May 19 (Reuters) – Lincoln International said on Tuesday it has raised $421 million in its U.S. initial public offering, paving the way for one of the rare public market debuts by an investment bank.
The Chicago, Illinois-based boutique investment bank and selling stockholders sold 21 million shares in the IPO at $20 apiece, the top end of its targeted price range. That gave the company a valuation of roughly $2.04 billion.
Robust investor demand for new listings is fueling the IPO market, with AI chipmaker Cerebras Systems’ stellar debut emboldening companies to go public, although the Iran war remains a key source of volatility.
Founded in 1996, Lincoln is a mid-market-focused investment bank, advising private capital firms on selling and buying businesses, securing financing and valuing their organization or portfolio.
The firm operates through two core segments — investment banking advisory, and valuations and opinions. It has more than 30 offices across 14 countries with roughly 1,400 professionals, as of December 31.
In October, Lincoln International completed the acquisition of MarshBerry, an advisory firm serving insurance brokerage, insurance distribution and wealth management sectors.

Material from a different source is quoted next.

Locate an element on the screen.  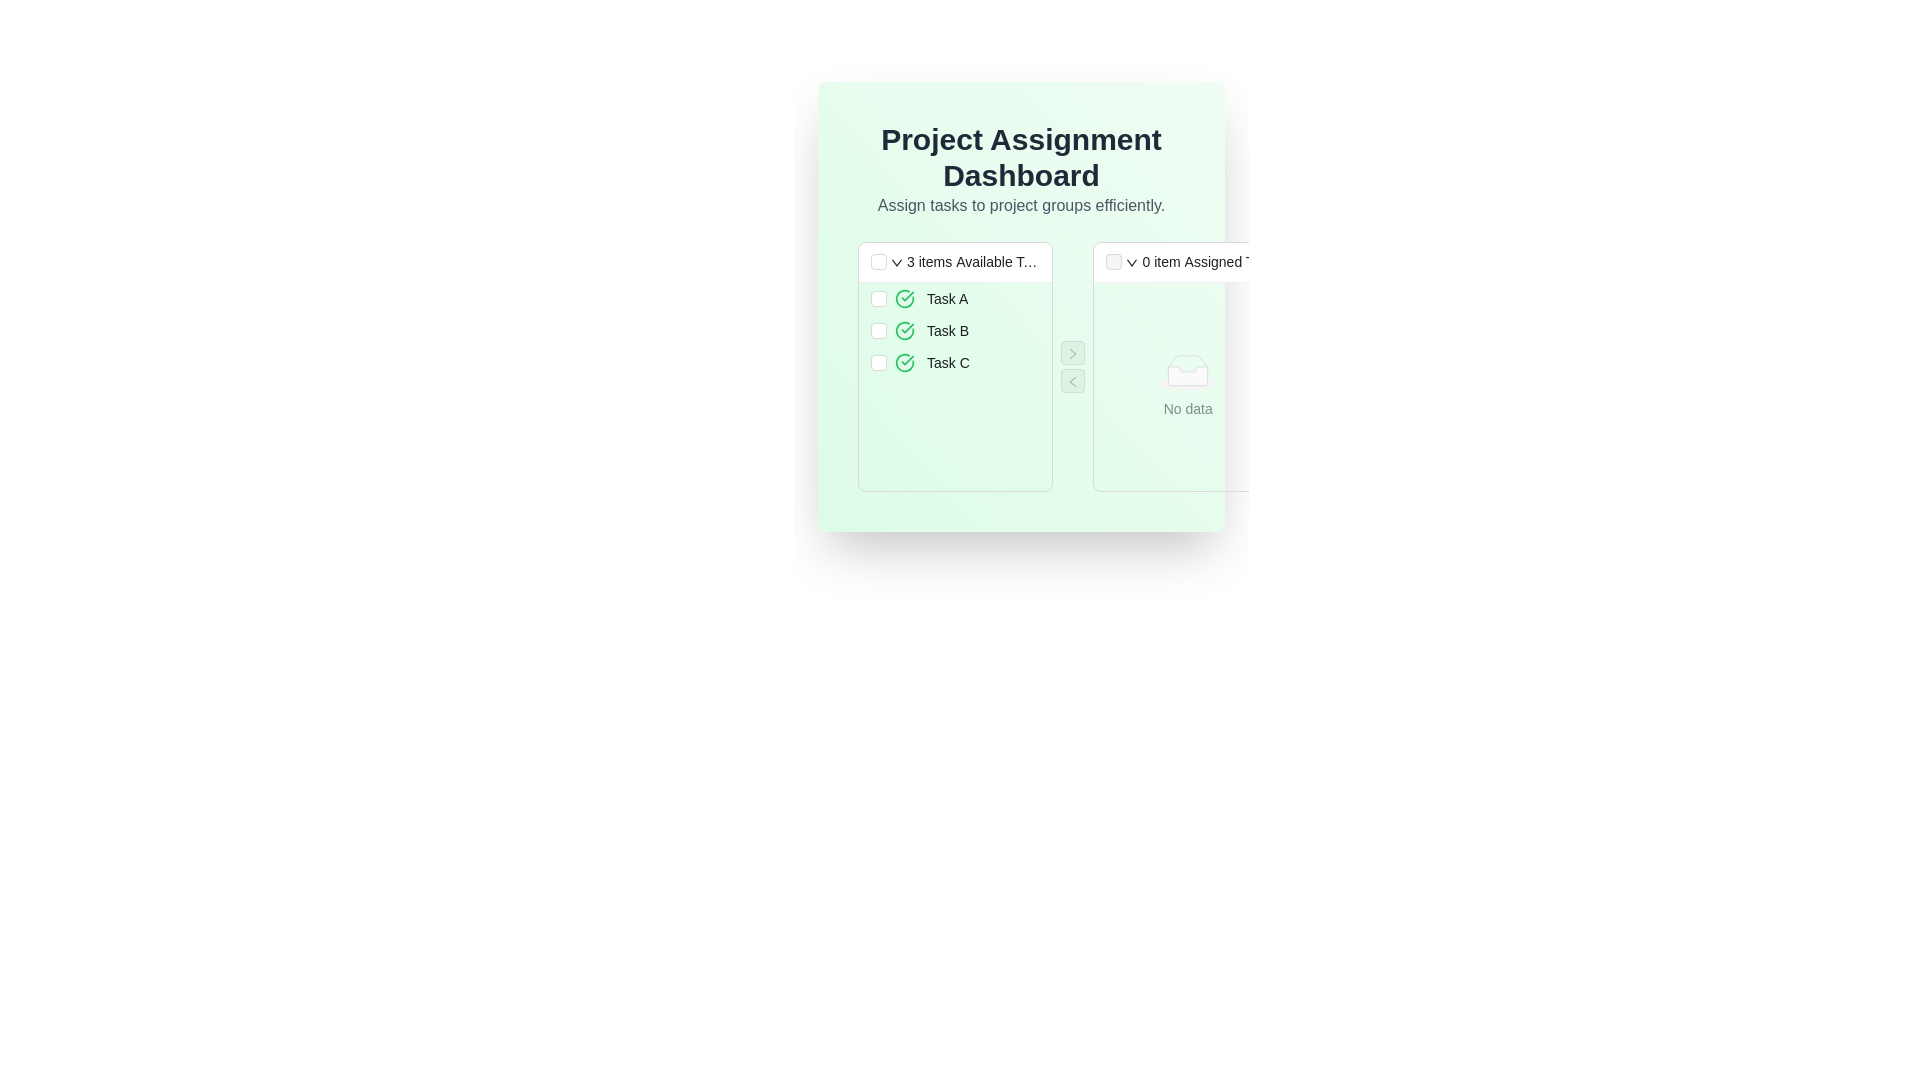
the checkbox associated with 'Task C' is located at coordinates (878, 362).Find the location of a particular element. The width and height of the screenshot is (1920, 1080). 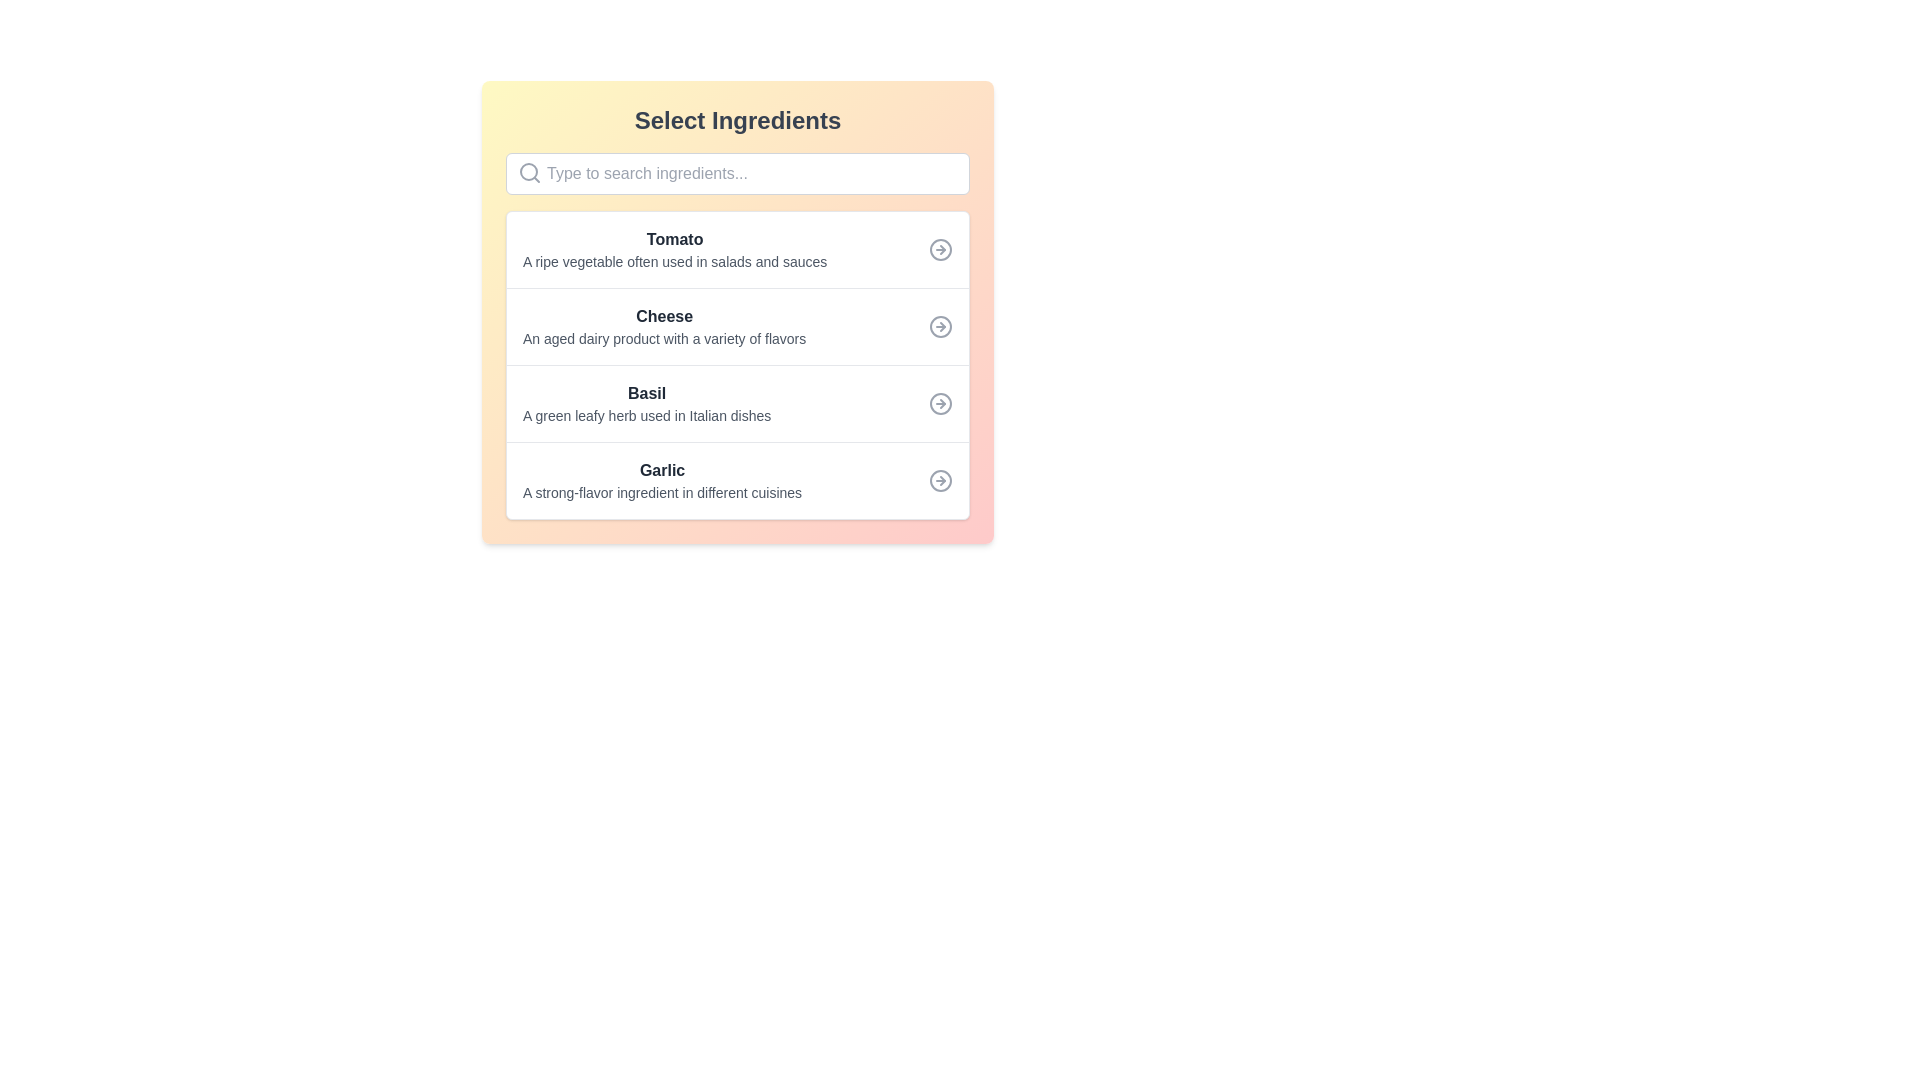

the descriptive text that reads 'An aged dairy product with a variety of flavors', which is located beneath the bold title 'Cheese' in the 'Select Ingredients' list is located at coordinates (664, 338).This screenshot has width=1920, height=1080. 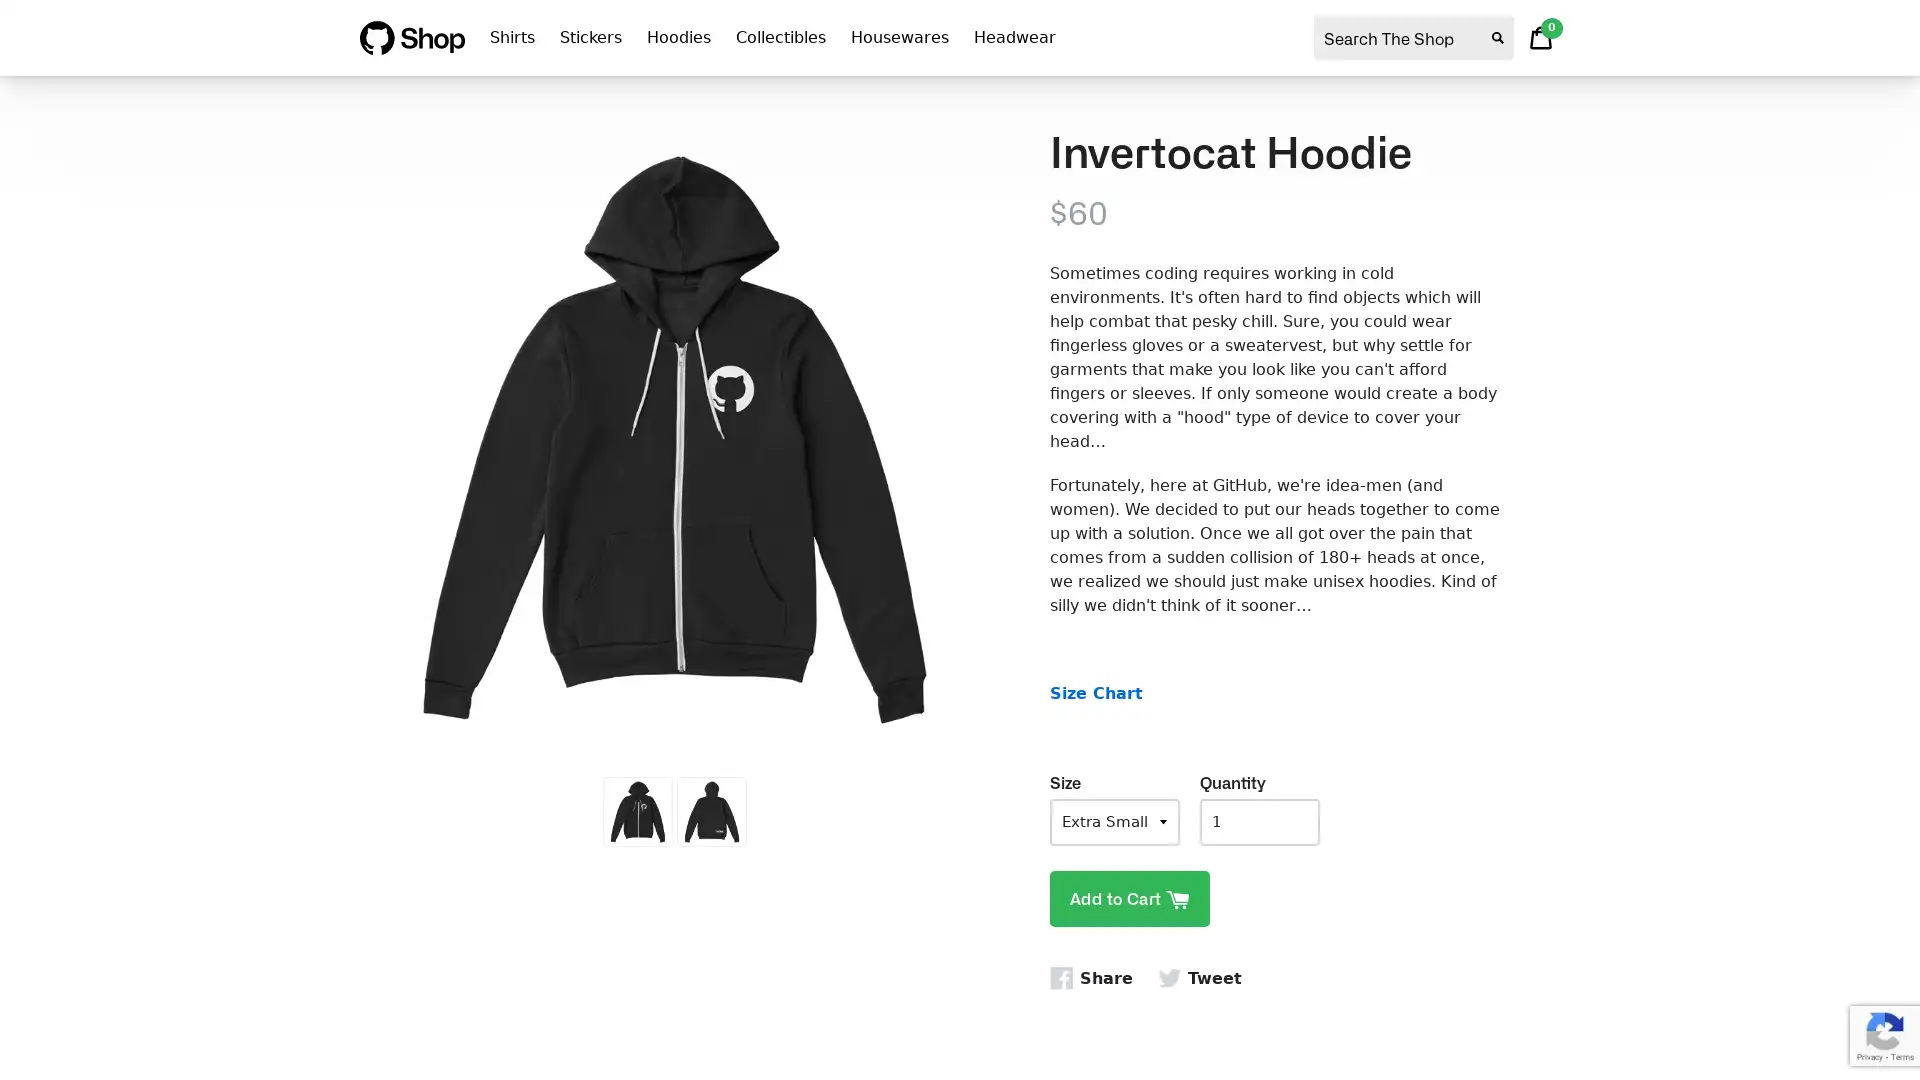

Its purchase of Spurrier Capital Partners in 2022 and TCG Corporate Finance in 2024 also expanded its M&A technology franchise.
Lincoln’s M&A advisory business focuses on private market deals valued between $250 million and $2 billion, and frequently represent private equity firms on the sale of portfolio companies.
Goldman Sachs and Morgan Stanley were the joint lead book-running managers. Lincoln will list on the New York Stock Exchange under the symbol “LCLN” on Wednesday.